When Binga was injured for the umpteenth time Dougie B packed his bags and waited for the call. Actually, he might have waited even before Binga injured himself. Everybody knew it was coming. He is paying back mankind for unleashing his atrocious Hindi song upon us. One injured limb for every record sold.
But the call never came. Dougie waited with his tomato face till someone gave him a squeeze and said,
"The peacock is in its way, Dougie"
"Why Hildy why?" Dougie asked.
Dougie and Harris arrived at the IPL at the same time, both were easily the best bowlers of the tournament and both won matches for their teams. Dougie's team...eventually...won...the IPL!

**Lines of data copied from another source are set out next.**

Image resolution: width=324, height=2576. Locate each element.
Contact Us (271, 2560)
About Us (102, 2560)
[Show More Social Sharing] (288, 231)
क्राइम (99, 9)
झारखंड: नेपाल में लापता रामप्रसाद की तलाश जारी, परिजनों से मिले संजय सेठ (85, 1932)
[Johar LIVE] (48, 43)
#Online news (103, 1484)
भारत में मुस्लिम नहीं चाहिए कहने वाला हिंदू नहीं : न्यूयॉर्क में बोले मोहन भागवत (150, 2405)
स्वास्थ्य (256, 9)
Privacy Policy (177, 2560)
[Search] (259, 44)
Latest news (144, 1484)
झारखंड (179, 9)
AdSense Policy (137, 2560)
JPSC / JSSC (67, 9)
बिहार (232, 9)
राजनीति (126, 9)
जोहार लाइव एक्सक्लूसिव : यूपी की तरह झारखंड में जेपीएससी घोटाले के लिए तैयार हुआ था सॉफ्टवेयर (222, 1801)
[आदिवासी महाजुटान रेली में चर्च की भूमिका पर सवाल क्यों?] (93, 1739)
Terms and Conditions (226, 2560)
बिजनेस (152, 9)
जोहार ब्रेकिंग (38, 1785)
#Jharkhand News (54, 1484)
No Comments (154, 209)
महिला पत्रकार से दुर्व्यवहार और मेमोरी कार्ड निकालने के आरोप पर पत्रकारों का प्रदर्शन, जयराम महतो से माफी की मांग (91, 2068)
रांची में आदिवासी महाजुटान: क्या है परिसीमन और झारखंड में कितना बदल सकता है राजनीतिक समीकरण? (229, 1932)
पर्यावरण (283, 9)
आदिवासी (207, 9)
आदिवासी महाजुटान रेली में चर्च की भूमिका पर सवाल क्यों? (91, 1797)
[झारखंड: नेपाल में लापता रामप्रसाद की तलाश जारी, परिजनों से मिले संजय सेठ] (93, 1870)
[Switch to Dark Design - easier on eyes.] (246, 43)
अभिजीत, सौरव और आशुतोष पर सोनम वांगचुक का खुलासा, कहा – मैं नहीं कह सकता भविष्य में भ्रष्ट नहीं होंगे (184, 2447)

So when the time came to replace Binga and Hilfy was still unavailable, most thought the new IPL3 champions AND the one who kept his Aussie colours with his IPL team, would be an automatic choice. But it was not to be. It was Ryan Harris who got the call, the same Ryan Harris whose chest is placed too highly, just like a peacock's.
How can Binga, one of the prettiest men in cricket, be replaced by Dougie tomato face? Getting people to come watch the games in the Windies is tough enough and on top of that they lose Binga and his applebutt. So they replace the butt, with a chest.
Dougie has none of this. I mean, the man makes Simon Katich look handsome for fuck's sakes!
No, Dougie has no place in the Australian squad. Not when he is replacing Brett Lee. Not when the people will come back to watch Ryan Harris till they can figure out why his chest is so oddly placed.
Unless Witchy picks up an injury and McKay, MacDonald, Moises, McGrath and Bracken are all unavailable.